Aim of the task: Please answer from the text on OpenAI's Erdős unit-distance claim below: in what year did Paul Erdős pose the conjecture?

Extracted text:
"""

OpenAI is circulating a 125-page mathematical writeup claiming that an unreleased internal model — widely speculated to be the GPT-5.6 / "GPT-next" line — produced a constructive disproof of the Erdős planar unit-distance problem, an 80-year-old open problem in combinatorial geometry. The conjecture, posed by Paul Erdős in 1946, asks for the maximum number of unit-distance pairs realizable by n points in the plane; OpenAI's result reportedly establishes a counterexample to the long-standing tight upper bound, supplying a specific point configuration whose pair count exceeds the conjectured ceiling. Critically, the runtime claim is that the model produced the result in under 32 wall-clock hours on under $1,000 worth of compute, with the central inductive construction emerging on what the writeup highlights as a "page 39 moment" in the model's scratchpad.
The methodological framing is the part the field is mostly reacting to. Unlike the 2025 IMO Gold result, which ran on AlphaProof and a Lean-based formal proof harness, this work is being credited to a general-purpose chat model with extended reasoning, no theorem prover in the loop and no domain-specific tools beyond a Python sandbox for combinatorial enumeration. If the writeup holds up under external verification — and OpenAI is explicitly framing this differently from prior "OpenAI claims X" episodes by publishing the full construction — it would be the first time a general-purpose frontier LLM has produced a novel result on an open problem that competent combinatorialists had spent decades on without dislodging.

"""

Recorded information:
"""

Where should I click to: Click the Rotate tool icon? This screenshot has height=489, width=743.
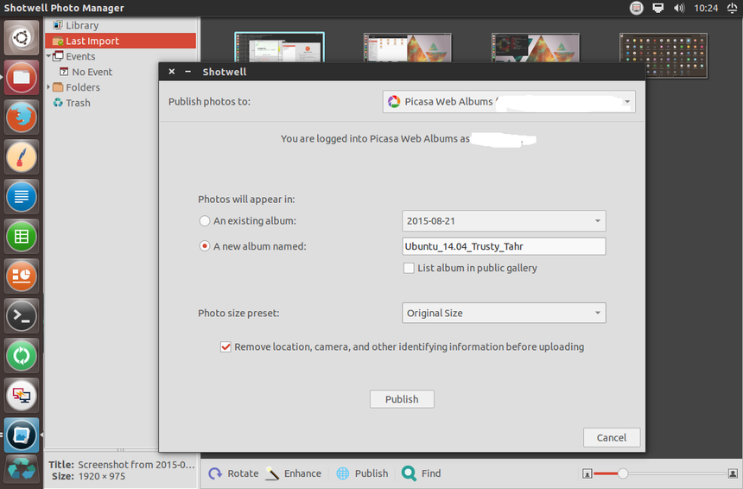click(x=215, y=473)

"""
"""

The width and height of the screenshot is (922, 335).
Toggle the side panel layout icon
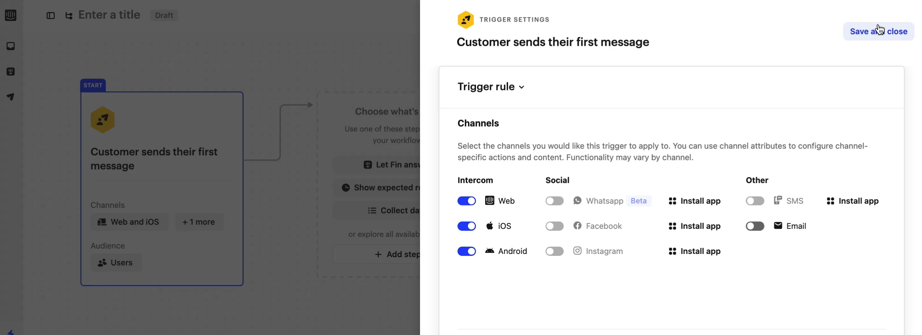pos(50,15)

"""

Answer for the task: 1946